As for speeds and depths of cut with a brazed tool, I would slow the speed to a little faster than for HSS to start and see how the lathe responds; use as much speed as is needed to get the tool to cut well. Brazed tools with flat tops cut with much higher cutting forces so don't be too aggressive at first. I would go small with the depth of cut and increase a little at a time to see what the lathe and tool want from you. A good starting depth is 0.020" deep (0.040" off the diameter) and then go up from there in 0.010" increments. You will reach a point where the lathe will slow or chatter and that tells you the limit for that set of gearing when using that tool bit. You can either slow the speed, increase the feed or change the angle of the tool bit (turn it slightly more toward the chuck). This always works but you may find that your motor lacks the torque to handle deep cuts. That's okay; you've just learned the limit of your lathe with that kind of tooling.

Part of the fun when learning to run a lathe is sorting out how your tools work on your machine. Play with speeds, feeds and depths of cut. Be observant; watch it run, feel it run, listen to it and the lathe will tell you what it wants.

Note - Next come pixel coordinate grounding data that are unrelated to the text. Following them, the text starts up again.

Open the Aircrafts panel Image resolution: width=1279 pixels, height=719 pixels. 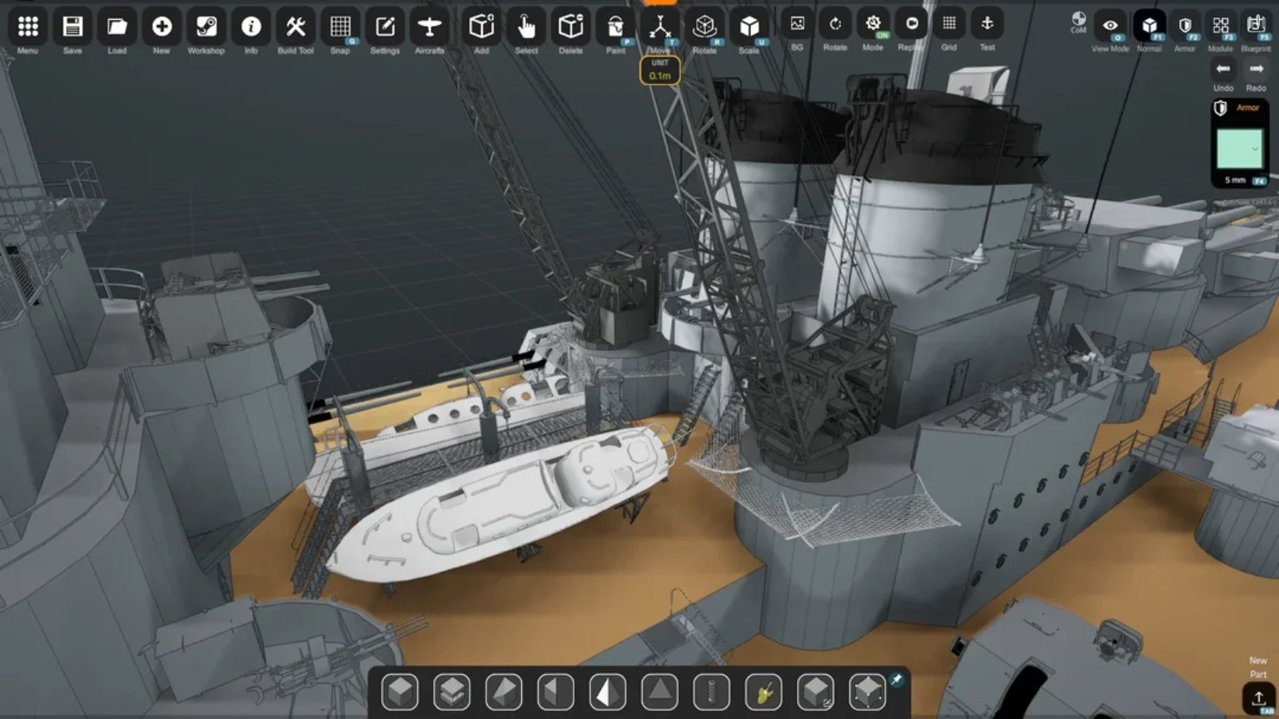tap(430, 27)
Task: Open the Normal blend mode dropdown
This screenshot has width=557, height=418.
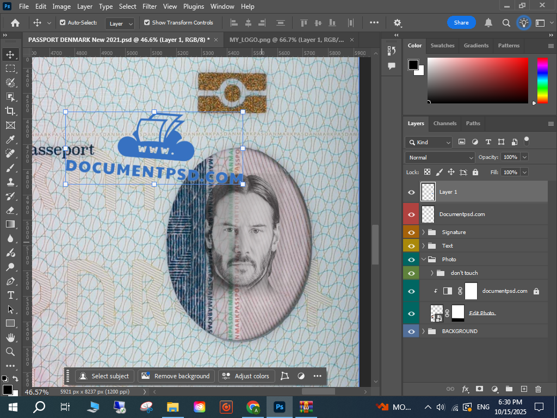Action: (x=440, y=157)
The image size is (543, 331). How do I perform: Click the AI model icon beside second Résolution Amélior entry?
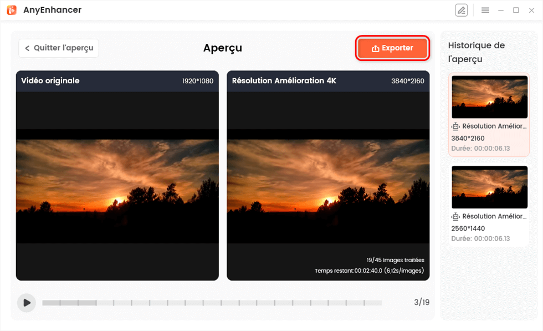(455, 216)
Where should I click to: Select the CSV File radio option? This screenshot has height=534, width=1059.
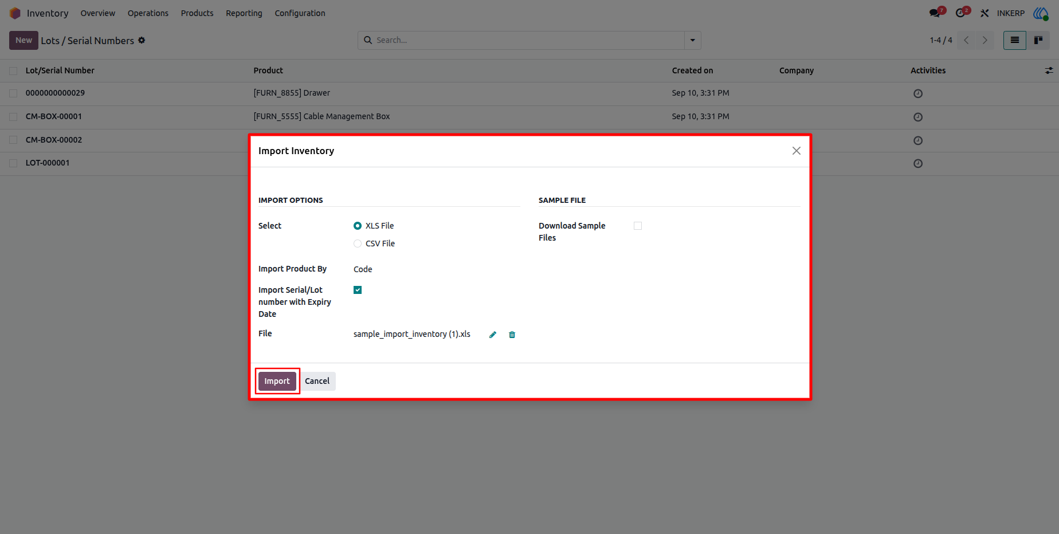[358, 244]
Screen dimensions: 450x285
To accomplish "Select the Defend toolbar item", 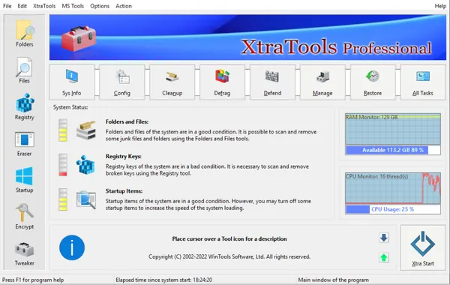I will click(x=272, y=83).
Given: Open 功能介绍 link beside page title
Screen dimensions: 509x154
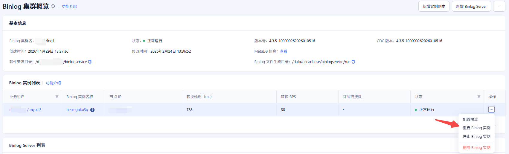Looking at the screenshot, I should 69,7.
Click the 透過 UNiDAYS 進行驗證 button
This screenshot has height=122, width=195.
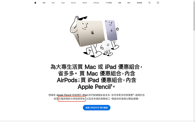click(97, 108)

You may not understand it in the beginning but eventually you'll tune into it and things will go much better. You are about to learn that a very small lathe like yours will cut with a carbide tool. When you are ready to go further, look into grinding HSS tools to really wake it up.


----------



## willysp (Sep 18, 2018)

Yes, those HB cutting tools are brazed carbide. I am turning a 2 inch aluminum bar and the speed is 1000 rpm. I ended up with a depth of 0.015" and the lathe was doing well. I noticed that at some point the chips were accumulating between the tool post/cutting tool and the piece of aluminum so the lathe started to slow down. I changed the tool and its angle and I stopped having that problem. Having said that, I needed to stop the lathe to clean the chips after each pass. 
I cannot imagine how many little variables are for each material, cutting tool angles, etc. For now, I want to keep it simple. Having said that, I already have HSS blanks and a 30 min video to watch...

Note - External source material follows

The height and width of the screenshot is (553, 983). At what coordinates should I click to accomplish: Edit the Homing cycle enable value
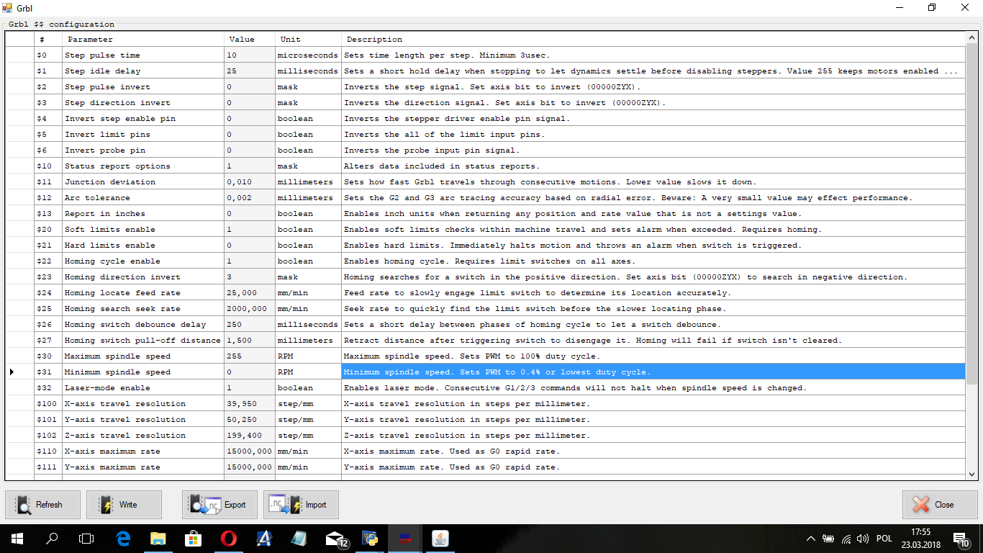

This is how much chips I get after each pass:






I switched to this cutting tool (I do not know the name...) and I was not having many problem with chips anymore (let me know if I am still doing it wrong!):




I noticed that the tip has some aluminum deposits. Is that common? I will look into honing my cutting tools though. 
Another thing I noticed is that the top slide has too much play sideways even though I adjusted the gib strip. I bought a replacement (the original is bowed) so I will work on it.  

Wilson


----------



## mikey (Sep 19, 2018)

Aluminum tends to string like that with light cuts and slow feeds. This is due to the high ductility of the material; it bends but doesn't break unless encouraged to do so by either a chip breaker or taking a cut big enough to produce a really thick chip. In the latter case, a heavy cut and a faster feed rate produces chips instead of strings. I am not sure your lathe, with that tool, is capable of such a cut.

Cutting fluid really helps with chip evacuation, cutting temps and finishes. You still string but it won't pile up as badly on you. WD-40 works well for aluminum; just brush it on. Cutting fluid also reduces a Built Up Edge (BUE), which is that deposit you're finding on your tool. The mechanism behind how this occurs is somewhat controversial but you can look at it as a welding of the aluminum onto the tool. Accordingly, it can be really hard to get it off unless you grind it off. Trying to pick it off usually results in a chipped tool. Best to take a deeper cut, use some WD-40 and pick up your feed rate.

The reason that second tool seems to work better has to do with the lead angle of your tool. See the side of the tip where the cutting is taking place? That edge is called the side cutting edge - pretty imaginative name, eh? Okay, engineers are not known for originality. 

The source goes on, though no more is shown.